▸ Task goal
If a line of the records holds the word "Mute", copy it out.

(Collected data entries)
BEGIN

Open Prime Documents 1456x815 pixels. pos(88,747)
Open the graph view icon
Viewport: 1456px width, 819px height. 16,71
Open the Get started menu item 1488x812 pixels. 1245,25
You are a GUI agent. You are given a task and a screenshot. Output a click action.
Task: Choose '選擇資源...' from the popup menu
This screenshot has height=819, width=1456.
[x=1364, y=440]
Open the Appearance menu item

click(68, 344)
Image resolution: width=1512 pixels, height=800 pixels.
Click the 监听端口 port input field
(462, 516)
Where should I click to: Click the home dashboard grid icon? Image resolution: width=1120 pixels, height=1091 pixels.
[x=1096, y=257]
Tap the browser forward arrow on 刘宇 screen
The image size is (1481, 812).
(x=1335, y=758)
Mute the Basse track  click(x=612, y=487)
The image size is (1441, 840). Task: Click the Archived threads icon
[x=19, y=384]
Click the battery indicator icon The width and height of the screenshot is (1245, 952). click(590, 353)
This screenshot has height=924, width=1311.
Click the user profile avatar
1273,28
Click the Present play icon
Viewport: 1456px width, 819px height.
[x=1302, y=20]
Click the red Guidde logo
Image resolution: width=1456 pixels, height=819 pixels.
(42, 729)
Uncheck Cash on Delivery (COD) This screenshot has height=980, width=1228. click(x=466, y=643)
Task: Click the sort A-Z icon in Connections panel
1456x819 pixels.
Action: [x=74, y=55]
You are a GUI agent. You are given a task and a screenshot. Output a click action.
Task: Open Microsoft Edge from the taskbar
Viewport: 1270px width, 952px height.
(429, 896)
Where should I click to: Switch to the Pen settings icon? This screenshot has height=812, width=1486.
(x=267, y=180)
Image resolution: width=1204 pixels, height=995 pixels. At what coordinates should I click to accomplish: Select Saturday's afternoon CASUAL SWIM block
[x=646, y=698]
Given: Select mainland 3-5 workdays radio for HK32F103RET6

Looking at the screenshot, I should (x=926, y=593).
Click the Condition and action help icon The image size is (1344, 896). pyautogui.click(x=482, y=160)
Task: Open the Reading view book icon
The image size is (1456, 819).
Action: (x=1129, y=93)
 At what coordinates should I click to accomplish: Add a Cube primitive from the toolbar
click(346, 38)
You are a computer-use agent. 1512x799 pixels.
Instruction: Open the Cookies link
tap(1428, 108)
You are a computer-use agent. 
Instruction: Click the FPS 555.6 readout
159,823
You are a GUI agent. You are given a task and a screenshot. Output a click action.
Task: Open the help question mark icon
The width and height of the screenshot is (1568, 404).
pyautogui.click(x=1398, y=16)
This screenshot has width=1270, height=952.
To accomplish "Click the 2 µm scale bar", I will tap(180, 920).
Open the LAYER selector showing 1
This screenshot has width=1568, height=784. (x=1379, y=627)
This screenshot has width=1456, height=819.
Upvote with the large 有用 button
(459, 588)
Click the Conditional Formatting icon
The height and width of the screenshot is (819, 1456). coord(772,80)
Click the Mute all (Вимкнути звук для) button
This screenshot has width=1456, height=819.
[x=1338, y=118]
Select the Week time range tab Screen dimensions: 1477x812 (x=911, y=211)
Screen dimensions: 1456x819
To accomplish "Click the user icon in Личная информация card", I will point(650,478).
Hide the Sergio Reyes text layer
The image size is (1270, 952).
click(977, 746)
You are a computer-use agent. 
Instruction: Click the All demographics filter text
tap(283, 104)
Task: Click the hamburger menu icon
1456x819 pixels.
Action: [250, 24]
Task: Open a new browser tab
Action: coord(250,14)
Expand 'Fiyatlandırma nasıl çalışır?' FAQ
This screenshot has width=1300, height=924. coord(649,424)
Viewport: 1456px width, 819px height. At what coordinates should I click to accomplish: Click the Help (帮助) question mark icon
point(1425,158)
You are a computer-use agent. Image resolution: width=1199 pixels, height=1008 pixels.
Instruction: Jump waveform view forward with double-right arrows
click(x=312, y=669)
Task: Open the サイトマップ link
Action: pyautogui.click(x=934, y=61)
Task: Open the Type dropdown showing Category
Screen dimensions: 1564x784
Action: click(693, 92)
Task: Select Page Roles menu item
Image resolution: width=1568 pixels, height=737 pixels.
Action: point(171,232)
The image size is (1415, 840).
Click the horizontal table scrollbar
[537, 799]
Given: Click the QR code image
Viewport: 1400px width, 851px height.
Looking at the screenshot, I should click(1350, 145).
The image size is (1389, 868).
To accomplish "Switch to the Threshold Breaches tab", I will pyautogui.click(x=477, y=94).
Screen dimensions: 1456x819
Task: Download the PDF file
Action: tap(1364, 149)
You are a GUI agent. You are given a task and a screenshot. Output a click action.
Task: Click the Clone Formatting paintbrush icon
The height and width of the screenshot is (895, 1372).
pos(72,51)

END

▸ Exercise result
Mute the Basse track  click(x=612, y=487)
Click the Mute all (Вимкнути звук для) button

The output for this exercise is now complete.